■ Data:
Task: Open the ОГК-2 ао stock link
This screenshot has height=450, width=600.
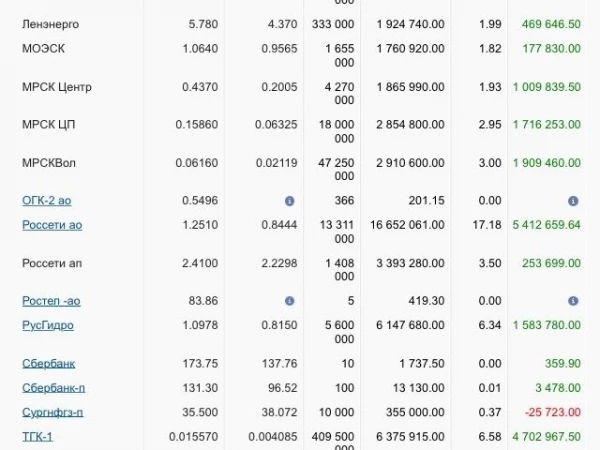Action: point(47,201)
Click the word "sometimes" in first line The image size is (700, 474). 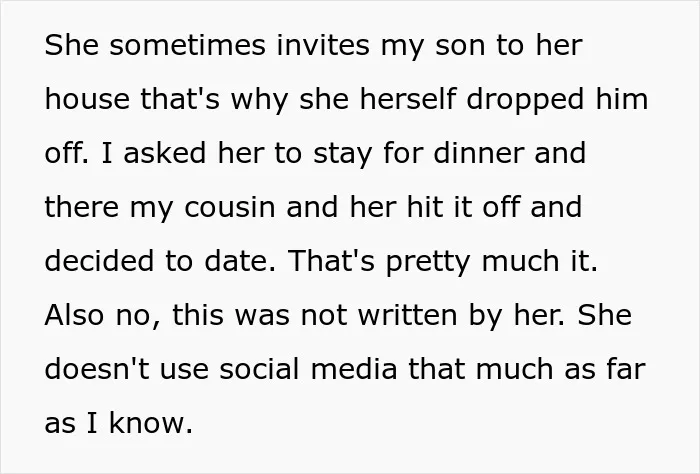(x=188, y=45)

* * *

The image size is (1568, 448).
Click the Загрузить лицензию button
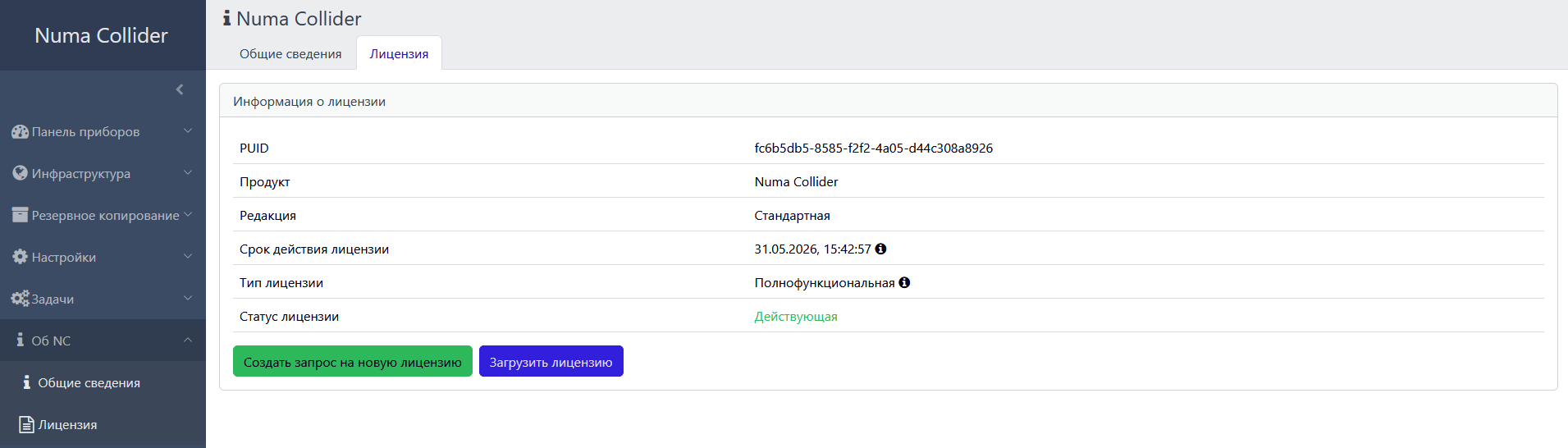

■ Your instructions: Among the records above, a stretch begins at the line containing "The image size is (1568, 448)." and ends at the line containing "Click the Загрузить лицензию button". Restate that stretch word for word, and nothing else.

■ Answer box:
The image size is (1568, 448).
Click the Загрузить лицензию button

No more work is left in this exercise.